Task description:
Count the lines of the entries below that contain the string "width". State only the resulting number.
== Information supplied
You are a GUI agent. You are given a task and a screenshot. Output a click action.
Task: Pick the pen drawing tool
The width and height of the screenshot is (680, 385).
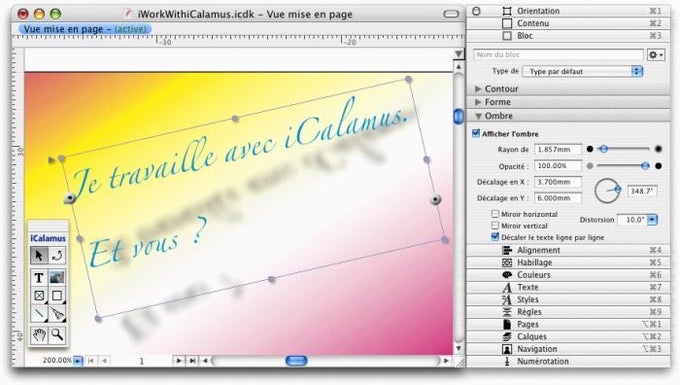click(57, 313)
====
== Information supplied
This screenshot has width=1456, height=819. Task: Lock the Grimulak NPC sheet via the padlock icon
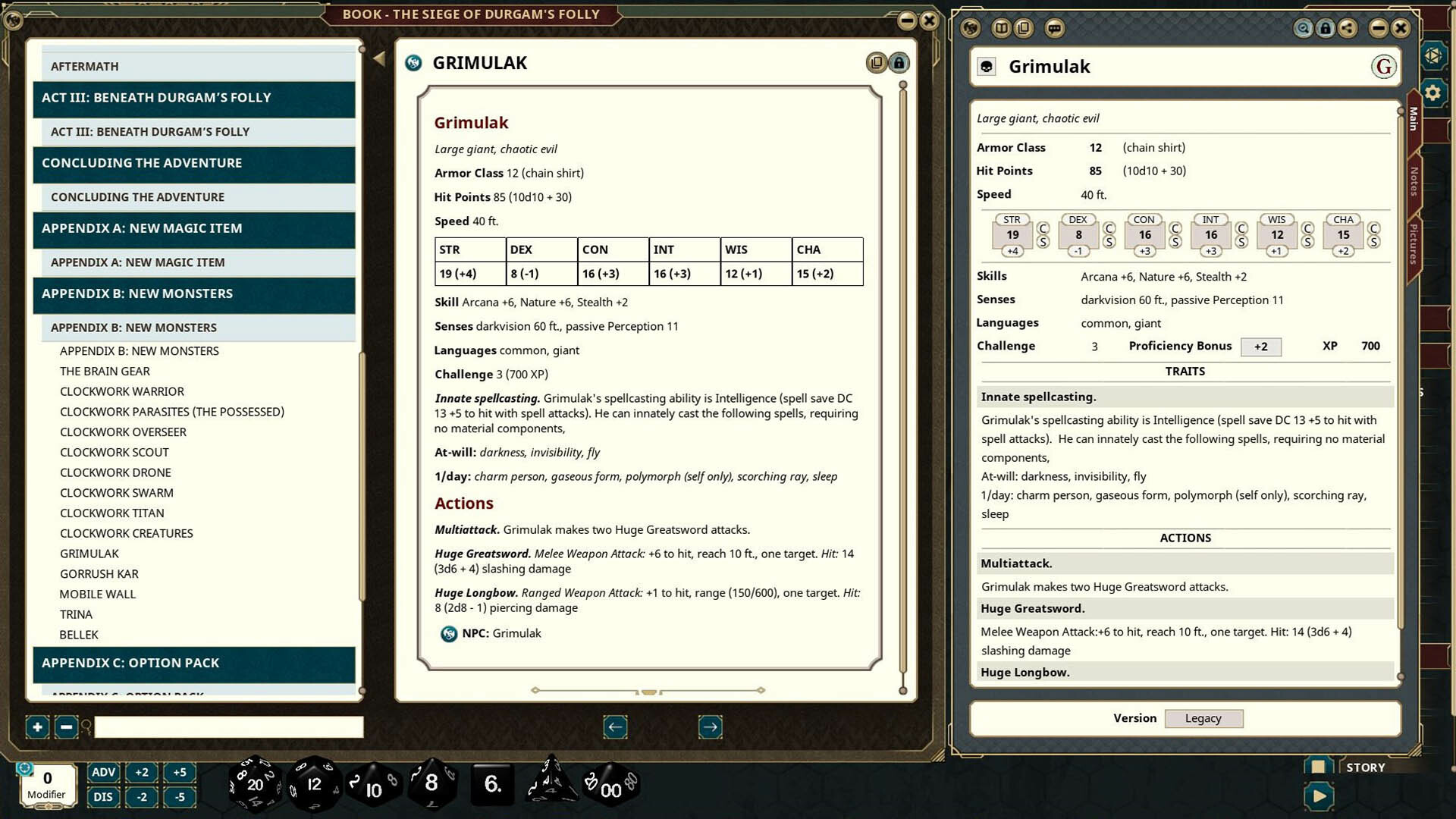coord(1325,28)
====
Result of the exercise:
2